Abstract

F OREIGN private direct investment has a number of economic effects on the capitalreceiving country. Although these have usually been assumed to be beneficial, several recent papers suggest that the issue may be more complex.' While much of the attention to this subject has come from those concerned with developing countries, these issues have applicability in all countries receiving foreign investment. This article examines foreign investment's effect on the quantity of private investment in the capital-receiving country. Many development models simply assume that a dollar of foreign investment produces an equal increase in investment.2 However, microeconomic analysis suggests that the increase in resources will be split between an increase in investment and an increase in consumption.3 Several recent empirical studies provide support for the latter approach.4 In addition to affecting investment in this way, foreign investment can cause an increase in investment beyond the size of the resource inflow through complementary effects.
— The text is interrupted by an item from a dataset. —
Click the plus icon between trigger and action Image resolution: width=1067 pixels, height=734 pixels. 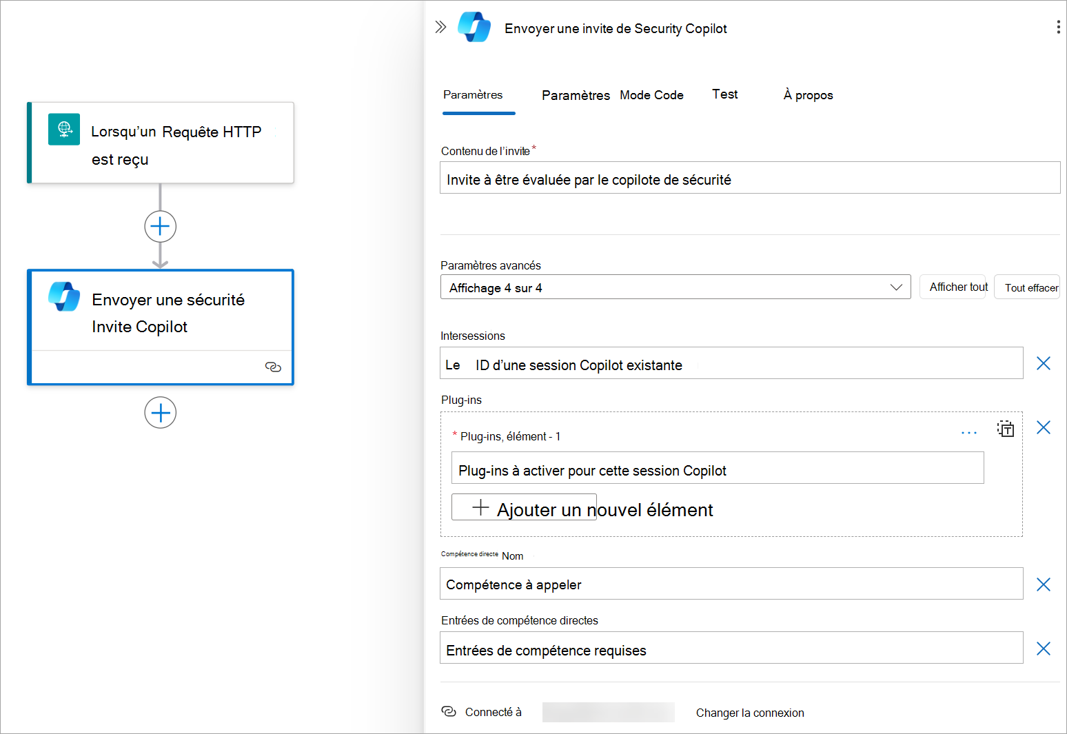(x=160, y=226)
Moreover, to the extent that investment depends on income through an accelerator type of mechanism, changes in expenditure produced by foreign investment will cause still further changes in investment through changes in income. The purpose of this article is to measure the size of foreign investment's effect on investment in Canada. Moreover, the nature of foreign direct investment's impact will be clarified by tracing through its effect on consumption, exports and imports, as well as on investment. Such an approach not only makes possible a better assessment of the desirability of foreign investment, but suggests ways in which policy makers can effect change.